All blood vessels are anastomosed in the human body. Therefore, all have connecting relationships and can transmit an inflammatory by-product easily. As mentioned, numerous articles allude to this connection with regard to periodontal tissue circulating to the heart and brain.
At last year’s induction of fellowships for the International Academy for Dental Facial Esthetics in New York, Dr. Ray Williams, former dean of Stony Brook Dental School and a highly regarded researcher, presented a detailed overview of the latest findings on periodontal vascularity. Williams listed numerous publications showing a direct vascularity relationship between the periodontia and the heart. However, Williams also listed an equal amount of publications that infer no direct connection between periodontia and the heart.
Ability to self-maintain oral health can diminish with age
A key area that needs to be addressed is the challenge of self-maintenance of periodontal disease as people’s physical abilities diminish with age.
When I had the privilege to be involved with several senior-care facilities, it was obvious that a large number of residents were unable to maintain their oral health at a desired level. Some residents with dentures would misplace or lose a prosthesis or even borrow one from another resident.
Earlier this year, researchers at Harvard University conducted a study hypothesizing that infections such as chronic periodontitis produce reactions that leave debris in the brain that later contribute to Alzheimer’s disease.
The study found that in the subjects involved, bacteria passed through the blood-brain barrier, prompting the brain’s defense mechanism to release the “sticky” beta amyloid protein. This protein entrapped and killed the bacteria, but what remained was plaque, termed “the hallmark of Alzheimer’s.” This plaque signaled another brain defense mechanism — a release of a tangle of tau proteins that not only killed the plaque, but also the brain’s nerve cells, leading to more and more brain inflammation — and resulting in continued cognitive decline.
Vicious, repetitive cycle
The vicious, repetitive cycle leads to further and further destruction. However, not every brain was adversely affected because of the periodontal bacteria.

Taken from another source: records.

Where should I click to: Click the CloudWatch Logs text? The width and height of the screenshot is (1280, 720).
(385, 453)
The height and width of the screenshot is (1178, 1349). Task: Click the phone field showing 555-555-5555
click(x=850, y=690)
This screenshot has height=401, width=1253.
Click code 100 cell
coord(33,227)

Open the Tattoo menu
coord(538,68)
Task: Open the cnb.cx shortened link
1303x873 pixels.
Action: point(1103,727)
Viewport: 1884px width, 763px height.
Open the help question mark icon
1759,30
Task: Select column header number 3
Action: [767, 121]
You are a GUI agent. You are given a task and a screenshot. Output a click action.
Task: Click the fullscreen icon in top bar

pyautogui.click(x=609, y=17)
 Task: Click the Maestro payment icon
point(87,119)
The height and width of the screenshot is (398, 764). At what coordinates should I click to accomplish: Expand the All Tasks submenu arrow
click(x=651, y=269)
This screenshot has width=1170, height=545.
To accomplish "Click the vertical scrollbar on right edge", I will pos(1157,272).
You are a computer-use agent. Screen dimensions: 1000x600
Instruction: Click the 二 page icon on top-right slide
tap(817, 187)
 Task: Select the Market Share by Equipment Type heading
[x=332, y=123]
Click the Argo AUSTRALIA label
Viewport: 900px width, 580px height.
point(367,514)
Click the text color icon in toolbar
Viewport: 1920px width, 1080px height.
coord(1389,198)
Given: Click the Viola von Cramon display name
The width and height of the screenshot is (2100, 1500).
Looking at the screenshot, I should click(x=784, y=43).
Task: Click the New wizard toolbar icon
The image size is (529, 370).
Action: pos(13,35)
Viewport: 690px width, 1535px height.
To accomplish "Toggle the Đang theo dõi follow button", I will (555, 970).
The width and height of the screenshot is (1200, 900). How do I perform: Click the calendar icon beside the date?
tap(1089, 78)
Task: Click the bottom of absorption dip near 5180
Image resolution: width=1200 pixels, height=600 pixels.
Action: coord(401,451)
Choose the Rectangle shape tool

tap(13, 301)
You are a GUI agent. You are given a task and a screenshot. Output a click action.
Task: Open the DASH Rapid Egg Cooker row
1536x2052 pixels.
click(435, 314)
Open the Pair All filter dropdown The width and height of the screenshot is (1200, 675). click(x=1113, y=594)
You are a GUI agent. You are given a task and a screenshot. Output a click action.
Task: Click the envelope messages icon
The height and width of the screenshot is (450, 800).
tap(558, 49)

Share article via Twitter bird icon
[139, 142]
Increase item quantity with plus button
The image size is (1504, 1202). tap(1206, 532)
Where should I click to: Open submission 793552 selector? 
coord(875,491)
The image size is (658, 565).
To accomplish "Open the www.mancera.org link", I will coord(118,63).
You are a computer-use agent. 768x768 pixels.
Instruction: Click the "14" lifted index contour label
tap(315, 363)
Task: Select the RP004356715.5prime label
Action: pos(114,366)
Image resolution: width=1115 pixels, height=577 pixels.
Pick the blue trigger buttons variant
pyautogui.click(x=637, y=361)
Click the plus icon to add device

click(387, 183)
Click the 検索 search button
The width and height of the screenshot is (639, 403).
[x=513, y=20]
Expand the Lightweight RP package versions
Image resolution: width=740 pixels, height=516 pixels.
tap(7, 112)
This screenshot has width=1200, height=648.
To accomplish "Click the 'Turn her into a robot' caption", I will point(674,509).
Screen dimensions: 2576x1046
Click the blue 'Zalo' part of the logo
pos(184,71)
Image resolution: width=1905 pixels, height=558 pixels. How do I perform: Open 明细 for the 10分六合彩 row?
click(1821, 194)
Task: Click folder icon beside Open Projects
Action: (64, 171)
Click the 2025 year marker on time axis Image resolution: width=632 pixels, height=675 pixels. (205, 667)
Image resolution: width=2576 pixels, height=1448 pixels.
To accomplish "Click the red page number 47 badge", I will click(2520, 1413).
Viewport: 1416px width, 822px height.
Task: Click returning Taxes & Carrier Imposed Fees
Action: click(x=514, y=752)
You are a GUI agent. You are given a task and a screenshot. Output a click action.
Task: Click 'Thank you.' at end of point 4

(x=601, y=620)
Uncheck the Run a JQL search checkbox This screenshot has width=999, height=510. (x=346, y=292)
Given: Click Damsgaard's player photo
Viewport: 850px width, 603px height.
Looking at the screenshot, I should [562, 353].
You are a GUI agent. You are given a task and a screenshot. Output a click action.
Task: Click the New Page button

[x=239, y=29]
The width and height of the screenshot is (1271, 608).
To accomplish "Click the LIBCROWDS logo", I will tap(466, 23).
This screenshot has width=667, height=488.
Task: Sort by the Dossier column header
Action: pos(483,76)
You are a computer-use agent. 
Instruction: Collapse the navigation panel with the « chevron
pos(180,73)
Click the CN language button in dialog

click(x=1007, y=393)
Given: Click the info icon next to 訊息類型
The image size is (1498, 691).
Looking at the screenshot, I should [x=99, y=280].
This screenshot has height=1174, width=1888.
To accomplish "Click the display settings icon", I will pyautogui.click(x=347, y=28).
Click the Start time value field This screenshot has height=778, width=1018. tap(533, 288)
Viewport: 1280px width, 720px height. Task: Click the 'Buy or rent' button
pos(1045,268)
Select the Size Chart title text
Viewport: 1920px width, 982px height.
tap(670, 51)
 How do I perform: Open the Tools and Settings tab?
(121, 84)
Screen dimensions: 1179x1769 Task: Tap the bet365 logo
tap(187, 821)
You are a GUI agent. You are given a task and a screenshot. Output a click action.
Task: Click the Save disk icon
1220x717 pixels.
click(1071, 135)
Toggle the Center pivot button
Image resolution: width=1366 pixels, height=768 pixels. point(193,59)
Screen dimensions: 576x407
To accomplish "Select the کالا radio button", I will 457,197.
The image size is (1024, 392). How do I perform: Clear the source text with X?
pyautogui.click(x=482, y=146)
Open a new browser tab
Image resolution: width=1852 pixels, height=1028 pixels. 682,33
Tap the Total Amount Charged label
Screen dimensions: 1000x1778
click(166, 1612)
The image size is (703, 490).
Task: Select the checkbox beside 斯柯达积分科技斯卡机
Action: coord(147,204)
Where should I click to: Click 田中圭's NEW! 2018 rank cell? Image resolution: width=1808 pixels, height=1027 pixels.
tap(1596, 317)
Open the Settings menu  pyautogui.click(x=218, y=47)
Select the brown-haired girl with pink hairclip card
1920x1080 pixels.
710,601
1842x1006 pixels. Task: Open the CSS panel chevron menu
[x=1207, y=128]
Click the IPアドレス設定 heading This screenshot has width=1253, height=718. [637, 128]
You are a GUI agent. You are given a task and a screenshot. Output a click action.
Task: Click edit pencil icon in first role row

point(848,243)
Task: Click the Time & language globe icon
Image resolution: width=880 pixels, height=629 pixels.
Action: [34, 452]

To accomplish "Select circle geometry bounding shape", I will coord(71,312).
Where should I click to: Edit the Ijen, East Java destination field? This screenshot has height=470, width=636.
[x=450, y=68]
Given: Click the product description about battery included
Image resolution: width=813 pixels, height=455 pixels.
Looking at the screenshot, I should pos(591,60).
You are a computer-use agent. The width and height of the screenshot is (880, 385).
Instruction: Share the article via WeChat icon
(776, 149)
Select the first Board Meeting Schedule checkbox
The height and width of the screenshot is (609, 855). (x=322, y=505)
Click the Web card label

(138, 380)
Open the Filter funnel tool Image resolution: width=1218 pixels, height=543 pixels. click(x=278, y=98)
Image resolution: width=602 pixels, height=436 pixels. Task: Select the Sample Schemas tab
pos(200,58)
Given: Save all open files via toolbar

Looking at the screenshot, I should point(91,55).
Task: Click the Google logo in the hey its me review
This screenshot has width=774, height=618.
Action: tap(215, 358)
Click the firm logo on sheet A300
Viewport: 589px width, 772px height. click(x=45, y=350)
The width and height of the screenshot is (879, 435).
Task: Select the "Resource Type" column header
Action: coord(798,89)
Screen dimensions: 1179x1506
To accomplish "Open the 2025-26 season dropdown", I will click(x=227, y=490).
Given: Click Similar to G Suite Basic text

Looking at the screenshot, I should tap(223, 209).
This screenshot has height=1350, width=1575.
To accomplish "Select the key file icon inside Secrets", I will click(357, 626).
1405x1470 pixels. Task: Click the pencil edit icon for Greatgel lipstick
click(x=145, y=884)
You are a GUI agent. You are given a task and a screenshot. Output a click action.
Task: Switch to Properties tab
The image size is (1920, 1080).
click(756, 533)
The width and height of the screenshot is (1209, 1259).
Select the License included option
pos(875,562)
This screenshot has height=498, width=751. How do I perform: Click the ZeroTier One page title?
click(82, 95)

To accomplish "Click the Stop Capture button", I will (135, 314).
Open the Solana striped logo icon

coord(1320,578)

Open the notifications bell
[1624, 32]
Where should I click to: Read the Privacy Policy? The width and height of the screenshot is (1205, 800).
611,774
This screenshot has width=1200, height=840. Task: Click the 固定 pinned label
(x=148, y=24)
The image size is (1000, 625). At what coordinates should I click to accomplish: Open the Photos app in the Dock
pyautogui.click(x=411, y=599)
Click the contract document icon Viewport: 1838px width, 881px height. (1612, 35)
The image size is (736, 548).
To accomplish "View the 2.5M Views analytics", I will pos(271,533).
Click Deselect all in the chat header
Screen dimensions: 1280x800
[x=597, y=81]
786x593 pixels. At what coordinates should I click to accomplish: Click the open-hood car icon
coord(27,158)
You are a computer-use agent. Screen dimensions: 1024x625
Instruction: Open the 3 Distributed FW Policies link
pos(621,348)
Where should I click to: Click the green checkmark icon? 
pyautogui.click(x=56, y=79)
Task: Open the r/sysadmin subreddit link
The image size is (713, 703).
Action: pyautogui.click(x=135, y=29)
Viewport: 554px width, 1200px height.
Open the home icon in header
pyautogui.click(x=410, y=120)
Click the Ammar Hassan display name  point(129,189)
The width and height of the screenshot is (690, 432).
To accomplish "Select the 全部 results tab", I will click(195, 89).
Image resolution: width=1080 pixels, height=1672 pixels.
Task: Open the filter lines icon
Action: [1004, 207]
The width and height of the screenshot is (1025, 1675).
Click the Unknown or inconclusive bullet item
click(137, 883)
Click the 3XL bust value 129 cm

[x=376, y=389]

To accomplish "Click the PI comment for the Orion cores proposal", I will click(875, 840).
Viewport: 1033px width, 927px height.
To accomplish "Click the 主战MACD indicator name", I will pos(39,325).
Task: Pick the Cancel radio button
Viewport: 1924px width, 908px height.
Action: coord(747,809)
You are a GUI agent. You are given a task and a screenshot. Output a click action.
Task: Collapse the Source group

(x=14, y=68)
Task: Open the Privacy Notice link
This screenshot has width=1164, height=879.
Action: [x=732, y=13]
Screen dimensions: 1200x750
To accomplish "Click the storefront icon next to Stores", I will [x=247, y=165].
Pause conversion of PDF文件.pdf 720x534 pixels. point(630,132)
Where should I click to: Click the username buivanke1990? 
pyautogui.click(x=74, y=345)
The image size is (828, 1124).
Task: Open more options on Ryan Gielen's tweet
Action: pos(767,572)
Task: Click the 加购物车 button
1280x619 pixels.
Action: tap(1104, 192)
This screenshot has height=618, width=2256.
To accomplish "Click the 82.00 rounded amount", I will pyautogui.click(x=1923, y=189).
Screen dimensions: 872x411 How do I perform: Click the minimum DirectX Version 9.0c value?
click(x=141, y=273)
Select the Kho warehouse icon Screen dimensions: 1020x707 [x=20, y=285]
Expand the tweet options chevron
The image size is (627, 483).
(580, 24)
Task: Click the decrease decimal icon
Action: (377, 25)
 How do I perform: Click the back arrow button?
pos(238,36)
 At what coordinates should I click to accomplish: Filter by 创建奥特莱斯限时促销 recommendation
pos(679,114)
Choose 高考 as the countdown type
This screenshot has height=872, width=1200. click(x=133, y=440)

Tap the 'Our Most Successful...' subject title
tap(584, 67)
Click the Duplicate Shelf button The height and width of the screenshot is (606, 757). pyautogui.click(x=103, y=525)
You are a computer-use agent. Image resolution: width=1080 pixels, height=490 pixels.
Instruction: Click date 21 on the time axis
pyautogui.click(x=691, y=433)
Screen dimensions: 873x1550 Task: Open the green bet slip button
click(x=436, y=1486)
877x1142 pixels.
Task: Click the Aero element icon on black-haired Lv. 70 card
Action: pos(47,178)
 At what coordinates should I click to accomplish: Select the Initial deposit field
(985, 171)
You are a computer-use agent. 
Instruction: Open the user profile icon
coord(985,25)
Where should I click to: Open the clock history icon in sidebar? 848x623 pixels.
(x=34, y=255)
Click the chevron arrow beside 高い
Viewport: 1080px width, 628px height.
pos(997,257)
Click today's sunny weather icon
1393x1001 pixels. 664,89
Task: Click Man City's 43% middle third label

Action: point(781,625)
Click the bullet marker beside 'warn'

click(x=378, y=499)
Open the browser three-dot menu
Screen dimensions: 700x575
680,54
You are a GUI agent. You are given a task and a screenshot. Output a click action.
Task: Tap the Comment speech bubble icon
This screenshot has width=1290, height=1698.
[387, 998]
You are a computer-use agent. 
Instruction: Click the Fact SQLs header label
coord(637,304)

Researchers concluded that genetically, some brains (ApoE2) can clean out the beta amyloid, get rid of the plaque and lower the risk for Alzheimer’s — but other brains (ApoE4) can’t, correlating to a higher risk of getting the disease.
Alzheimer’s disease, with its cognitive decline and memory loss, is destructive not only to the patient, but to all of the patient’s loved ones. Understanding and addressing periodontal vascularity may well be a major pathway toward better and longer functioning of the brain.
Perhaps going to the periodontist is the most expeditious, economical and easiest pathway to slowing cognitive decline and onset of Alzheimer’s disease.
This article was published in Dental Tribune U.S. Edition, Vol. 11 No. 10, October 2016 issue.